How is an async function actually executed?

In Swift Concurrency, how is an async function actually executed?

When it hits an await, it gives up its thread so the system can do other work, and later resumes using a continuation when the async operation completes.

But during that suspended period, where is the async function being ‘processed’ if it’s not on a thread?

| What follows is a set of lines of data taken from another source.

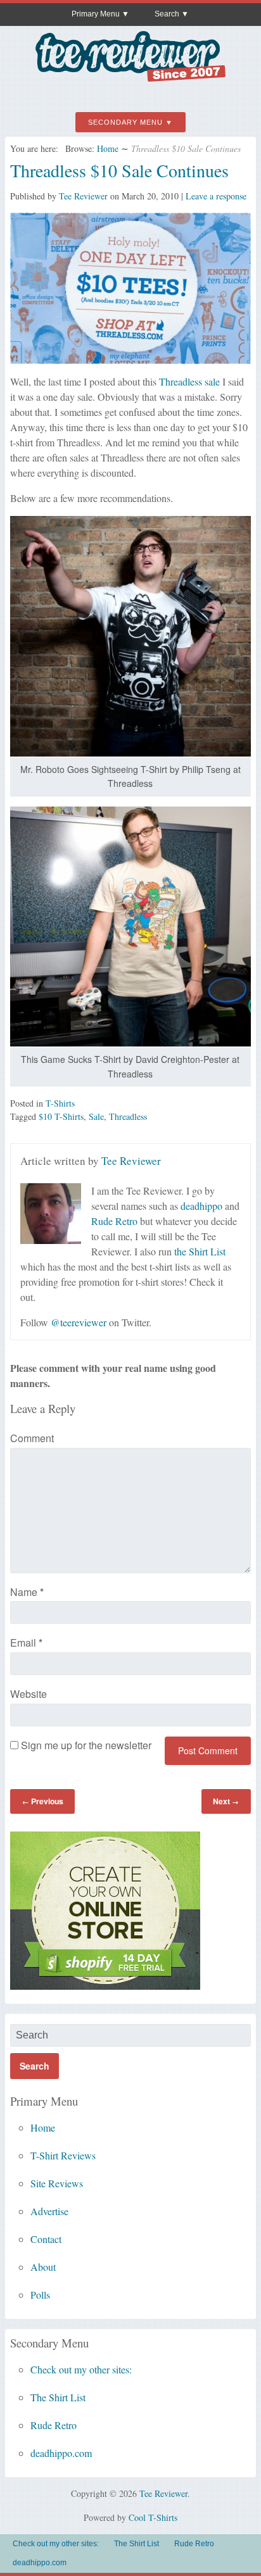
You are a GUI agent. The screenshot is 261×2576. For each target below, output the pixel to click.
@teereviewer (78, 1322)
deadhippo (201, 1205)
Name (27, 1592)
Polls (40, 2294)
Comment (32, 1438)
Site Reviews (56, 2183)
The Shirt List (58, 2397)
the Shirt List (200, 1251)
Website (28, 1694)
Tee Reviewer (83, 196)
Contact (45, 2239)
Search (167, 13)
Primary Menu (96, 13)
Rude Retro (114, 1221)
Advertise (49, 2211)
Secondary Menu (125, 122)
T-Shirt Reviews (63, 2155)
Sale (96, 1116)
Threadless (128, 1116)
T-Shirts (60, 1103)
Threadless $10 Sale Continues (119, 170)
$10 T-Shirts (61, 1116)
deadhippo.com (61, 2453)
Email (26, 1642)
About (43, 2266)
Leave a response (216, 196)
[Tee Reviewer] (130, 76)
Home (107, 148)
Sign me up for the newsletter (84, 1745)
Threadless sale (189, 381)
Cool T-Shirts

I thought this talk might be a good one to catch up on—especially the first ~20 minutes, which cover details about suspension and threads in depth, with helpful illustrations.

7 Likes

In most cases it can simply reuse the thread that was just given up (this is called "executor stealing"), which is very good for e.g. cache locality and minimizing context switching overhead. In some cases, it will ask the underlying system (via libdispatch on Darwin-based OSs) to spawn a thread for it, up to one thread per QoS level per core. For the main actor, specifically, there's a dedicated thread.

5 Likes

That video that kersten shared with us outlines the basic process: At a suspension point, the current async frame is saved (in the heap), the thread is released to perform other work, and the asynchronously called routine gets its own stack frame. When that asynchronously called function finishes and returns its result, the previously saved async frame is restored, including its prior stack, and the continuation executes.

So it is less that the async function is being “processed” anywhere while suspended, but rather that it that its async frame merely is saved for us, and this frame is subsequently restored when its continuation runs.

4 Likes

It may actually help to break this down further.

Tasks are abstractions that provide the illusion of a continuous computation sequence. They are provided by the Swift concurrency runtime. Behind the scenes, a task is executed by one thread at a time, but it can also be suspended, and when it is suspended, there is no thread responsible for executing it at all. When a task suspends, it is always for a specific reason, and when that reason resolves itself, the concurrency runtime schedules a thread to resume executing the task.

Threads themselves are also abstractions that provide the illusion of a continuous computation sequence. They are provided by (typically) the operating system kernel. Behind the scenes, a thread is executed by one CPU core at a time, but it can also be suspended, and when it is suspended, there is no CPU core responsible for executing it at all. When a thread suspends, it is always for a specific reason, and when that reason resolves itself, the OS schedules a CPU core to resume executing the thread.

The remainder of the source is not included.